- TASK BRIEF -
Would you retype every record below exactly as written?

- DATA SHOWN -
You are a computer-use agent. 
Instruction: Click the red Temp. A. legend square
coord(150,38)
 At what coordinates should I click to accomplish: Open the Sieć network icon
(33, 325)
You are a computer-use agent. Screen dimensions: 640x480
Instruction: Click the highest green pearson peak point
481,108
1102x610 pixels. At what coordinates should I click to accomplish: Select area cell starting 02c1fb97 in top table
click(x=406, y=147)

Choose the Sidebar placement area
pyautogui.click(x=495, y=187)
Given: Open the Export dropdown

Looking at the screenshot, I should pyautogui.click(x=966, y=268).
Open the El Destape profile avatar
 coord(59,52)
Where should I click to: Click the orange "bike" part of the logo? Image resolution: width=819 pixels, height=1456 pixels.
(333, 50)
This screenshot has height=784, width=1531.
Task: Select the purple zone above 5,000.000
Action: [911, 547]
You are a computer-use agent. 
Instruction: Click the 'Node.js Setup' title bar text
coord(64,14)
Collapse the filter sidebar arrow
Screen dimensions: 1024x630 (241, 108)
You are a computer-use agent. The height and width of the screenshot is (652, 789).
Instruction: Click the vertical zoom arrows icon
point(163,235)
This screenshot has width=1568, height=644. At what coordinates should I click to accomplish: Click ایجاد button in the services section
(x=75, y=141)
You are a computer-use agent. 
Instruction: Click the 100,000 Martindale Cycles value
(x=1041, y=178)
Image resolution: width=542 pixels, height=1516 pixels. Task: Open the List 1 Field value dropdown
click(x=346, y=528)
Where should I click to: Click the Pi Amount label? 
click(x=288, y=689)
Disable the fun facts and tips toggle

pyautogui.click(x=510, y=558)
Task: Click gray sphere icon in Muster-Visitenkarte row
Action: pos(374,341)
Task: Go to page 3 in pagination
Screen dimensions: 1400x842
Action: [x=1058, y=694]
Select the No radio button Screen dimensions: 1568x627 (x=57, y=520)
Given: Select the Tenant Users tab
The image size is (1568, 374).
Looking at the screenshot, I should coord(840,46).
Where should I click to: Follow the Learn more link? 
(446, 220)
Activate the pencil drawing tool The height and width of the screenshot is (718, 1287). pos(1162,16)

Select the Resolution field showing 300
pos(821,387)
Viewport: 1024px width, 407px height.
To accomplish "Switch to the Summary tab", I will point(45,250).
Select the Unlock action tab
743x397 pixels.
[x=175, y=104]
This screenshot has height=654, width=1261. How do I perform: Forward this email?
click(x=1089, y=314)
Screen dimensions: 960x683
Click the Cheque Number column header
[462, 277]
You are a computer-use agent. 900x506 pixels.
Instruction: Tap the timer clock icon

- ANSWER TO THE EXERCISE -
You are a computer-use agent. 
Instruction: Click the red Temp. A. legend square
coord(150,38)
 At what coordinates should I click to accomplish: Open the Sieć network icon
(33, 325)
You are a computer-use agent. Screen dimensions: 640x480
Instruction: Click the highest green pearson peak point
481,108
1102x610 pixels. At what coordinates should I click to accomplish: Select area cell starting 02c1fb97 in top table
click(x=406, y=147)

Choose the Sidebar placement area
pyautogui.click(x=495, y=187)
Given: Open the Export dropdown

Looking at the screenshot, I should pyautogui.click(x=966, y=268).
Open the El Destape profile avatar
 coord(59,52)
Where should I click to: Click the orange "bike" part of the logo? Image resolution: width=819 pixels, height=1456 pixels.
(333, 50)
This screenshot has height=784, width=1531.
Task: Select the purple zone above 5,000.000
Action: [911, 547]
You are a computer-use agent. 
Instruction: Click the 'Node.js Setup' title bar text
coord(64,14)
Collapse the filter sidebar arrow
Screen dimensions: 1024x630 (241, 108)
You are a computer-use agent. The height and width of the screenshot is (652, 789).
Instruction: Click the vertical zoom arrows icon
point(163,235)
This screenshot has width=1568, height=644. At what coordinates should I click to accomplish: Click ایجاد button in the services section
(x=75, y=141)
You are a computer-use agent. 
Instruction: Click the 100,000 Martindale Cycles value
(x=1041, y=178)
Image resolution: width=542 pixels, height=1516 pixels. Task: Open the List 1 Field value dropdown
click(x=346, y=528)
Where should I click to: Click the Pi Amount label? 
click(x=288, y=689)
Disable the fun facts and tips toggle

pyautogui.click(x=510, y=558)
Task: Click gray sphere icon in Muster-Visitenkarte row
Action: pos(374,341)
Task: Go to page 3 in pagination
Screen dimensions: 1400x842
Action: [x=1058, y=694]
Select the No radio button Screen dimensions: 1568x627 (x=57, y=520)
Given: Select the Tenant Users tab
The image size is (1568, 374).
Looking at the screenshot, I should coord(840,46).
Where should I click to: Follow the Learn more link? 
(446, 220)
Activate the pencil drawing tool The height and width of the screenshot is (718, 1287). pos(1162,16)

Select the Resolution field showing 300
pos(821,387)
Viewport: 1024px width, 407px height.
To accomplish "Switch to the Summary tab", I will point(45,250).
Select the Unlock action tab
743x397 pixels.
[x=175, y=104]
This screenshot has height=654, width=1261. How do I perform: Forward this email?
click(x=1089, y=314)
Screen dimensions: 960x683
Click the Cheque Number column header
[462, 277]
You are a computer-use agent. 900x506 pixels.
Instruction: Tap the timer clock icon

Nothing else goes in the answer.